SSRF via Same-Domain 302

The scariest test involved a same-domain redirect endpoint. Instead of linking directly to internal addresses (which Safe URL correctly blocks), the hidden text linked to a path on the attacker’s own domain that returned a 302 redirect to 169.254.169.254 — the AWS metadata endpoint.

Result: 11 retry attempts over 12 minutes. The agent followed the redirect chain to the internal IP, got blocked at the network level, but kept retrying. The agent’s thinking text noted the links were “nonpublic” but it didn’t stop trying.

Direct links to internal IPs (169.254.169.254, metadata.google.internal, localhost) were all correctly filtered by Safe URL. But the same-domain redirect bypassed that filtering — Safe URL checks the initial URL, not the redirect target.

The requests ultimately failed because AWS metadata wasn’t actually there, but the behavior pattern is clear: same-domain redirects can route the agent to internal infrastructure targets that direct links cannot reach.

What Didn’t Work

Keeping the tradition of documenting failures:

  • Instant mode doesn’t browse URLs at all — zero events
  • Thinking mode doesn’t browse URLs at all — zero events
  • Meta refresh tags were ignored by the agent browser
  • YouTube redirect (youtube.com/redirect) — not followed
  • Bing redirect — not followed
  • Raw IP links (67.x.x.x:8889) — filtered by Safe URL
  • Cross-domain links to httpbin.org — not followed
  • JavaScript is completely disabled in the agent browser (confirmed via noscript fallback)

Model Scope

Only Pro mode (the agentic mode with browsing capability) is affected. Instant mode and Thinking mode don’t browse URLs, so none of these attacks apply to them. This was confirmed with dedicated test runs against each mode.

Image Pixel Loading

I also tested whether the agent browser loads tracking pixels from hidden CSS elements. It does — all four pixel types loaded, including CSS-hidden ones, generating 52 events from ChatGPT-User/1.0.

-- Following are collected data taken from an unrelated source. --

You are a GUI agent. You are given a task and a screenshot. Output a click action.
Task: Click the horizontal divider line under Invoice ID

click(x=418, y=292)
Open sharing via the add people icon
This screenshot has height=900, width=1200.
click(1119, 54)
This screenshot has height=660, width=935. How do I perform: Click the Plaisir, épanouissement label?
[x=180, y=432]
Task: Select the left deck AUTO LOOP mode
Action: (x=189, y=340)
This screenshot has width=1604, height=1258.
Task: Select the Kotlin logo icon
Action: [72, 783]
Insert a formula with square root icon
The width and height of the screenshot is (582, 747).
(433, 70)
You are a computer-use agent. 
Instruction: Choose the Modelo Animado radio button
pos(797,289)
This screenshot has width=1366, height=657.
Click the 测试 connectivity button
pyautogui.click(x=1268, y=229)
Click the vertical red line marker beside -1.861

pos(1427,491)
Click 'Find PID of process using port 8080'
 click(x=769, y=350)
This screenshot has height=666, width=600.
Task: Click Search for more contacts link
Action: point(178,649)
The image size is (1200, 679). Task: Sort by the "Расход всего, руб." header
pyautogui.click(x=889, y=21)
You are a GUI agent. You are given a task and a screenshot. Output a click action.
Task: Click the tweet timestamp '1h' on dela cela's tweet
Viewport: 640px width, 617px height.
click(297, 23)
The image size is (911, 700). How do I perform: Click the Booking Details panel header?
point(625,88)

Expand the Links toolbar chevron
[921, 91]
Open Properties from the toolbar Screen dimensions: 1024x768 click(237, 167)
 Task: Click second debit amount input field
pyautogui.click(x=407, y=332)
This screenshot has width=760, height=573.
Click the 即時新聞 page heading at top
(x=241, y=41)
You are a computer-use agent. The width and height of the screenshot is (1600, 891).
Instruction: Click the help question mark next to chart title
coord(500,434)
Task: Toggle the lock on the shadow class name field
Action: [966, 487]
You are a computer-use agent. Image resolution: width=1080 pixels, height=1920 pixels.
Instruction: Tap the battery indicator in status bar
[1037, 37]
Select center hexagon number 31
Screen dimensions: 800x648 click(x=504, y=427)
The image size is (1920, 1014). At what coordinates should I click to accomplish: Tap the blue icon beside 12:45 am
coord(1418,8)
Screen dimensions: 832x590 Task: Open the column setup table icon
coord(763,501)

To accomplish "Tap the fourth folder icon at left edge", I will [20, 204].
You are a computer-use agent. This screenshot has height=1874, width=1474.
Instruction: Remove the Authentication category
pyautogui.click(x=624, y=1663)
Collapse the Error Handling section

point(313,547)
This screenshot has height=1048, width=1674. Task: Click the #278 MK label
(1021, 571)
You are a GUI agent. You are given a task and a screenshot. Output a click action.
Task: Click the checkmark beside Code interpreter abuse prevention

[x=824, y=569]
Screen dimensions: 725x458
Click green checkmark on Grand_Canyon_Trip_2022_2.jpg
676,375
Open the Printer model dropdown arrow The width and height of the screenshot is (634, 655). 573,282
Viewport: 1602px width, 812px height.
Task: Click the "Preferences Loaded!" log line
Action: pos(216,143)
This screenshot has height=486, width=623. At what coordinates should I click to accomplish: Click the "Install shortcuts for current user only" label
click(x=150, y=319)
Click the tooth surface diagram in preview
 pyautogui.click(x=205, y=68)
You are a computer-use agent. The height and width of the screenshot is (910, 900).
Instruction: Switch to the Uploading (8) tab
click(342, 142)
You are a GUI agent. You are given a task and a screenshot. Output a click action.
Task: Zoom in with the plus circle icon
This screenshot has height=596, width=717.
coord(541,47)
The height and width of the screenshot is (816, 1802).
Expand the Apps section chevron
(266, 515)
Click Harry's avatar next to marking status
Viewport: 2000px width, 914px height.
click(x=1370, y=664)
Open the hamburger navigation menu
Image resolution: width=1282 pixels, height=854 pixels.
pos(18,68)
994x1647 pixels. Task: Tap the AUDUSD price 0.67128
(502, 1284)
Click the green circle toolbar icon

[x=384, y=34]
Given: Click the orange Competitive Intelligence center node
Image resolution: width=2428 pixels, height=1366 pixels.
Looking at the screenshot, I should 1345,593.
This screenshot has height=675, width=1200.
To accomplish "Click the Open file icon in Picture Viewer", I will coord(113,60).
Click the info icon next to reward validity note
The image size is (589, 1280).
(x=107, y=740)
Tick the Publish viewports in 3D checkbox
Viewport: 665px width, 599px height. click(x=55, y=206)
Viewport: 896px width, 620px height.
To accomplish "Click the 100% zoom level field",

I dropped this from the Bugcrowd submission because it’s not novel. OpenAI’s paper explicitly discusses image loading as an exfiltration vector, and the ShadowLeak research from 2025 already demonstrated server-side image exfil from the Deep Research agent. It’s also just normal browser behavior — browsers load images regardless of CSS visibility rules.

Including a well-documented finding would have weakened the submission. Know when not to overclaim.

The Bigger Picture

The follow-up testing mapped out a clearer picture of the attack surface:

  1. Multi-hop chains mean an attacker controls a tree of content, not just a single page
  2. Google open redirect bypasses a mitigation OpenAI specifically claimed to have solved
  3. Response injection means the attacker controls what the user sees in the answer
  4. Same-domain 302s can route agent requests toward internal infrastructure
  5. JavaScript being disabled is actually a meaningful security boundary — a lot of potential attacks die here

The common thread: Safe URL checks the initial URL but not the full redirect chain. Domain trust (especially for google.com) creates bypass opportunities. And the agent’s willingness to follow hidden links compounds with each of these behaviors.

These findings were submitted as a follow-up addendum to the original report through OpenAI’s bug bounty program on Bugcrowd.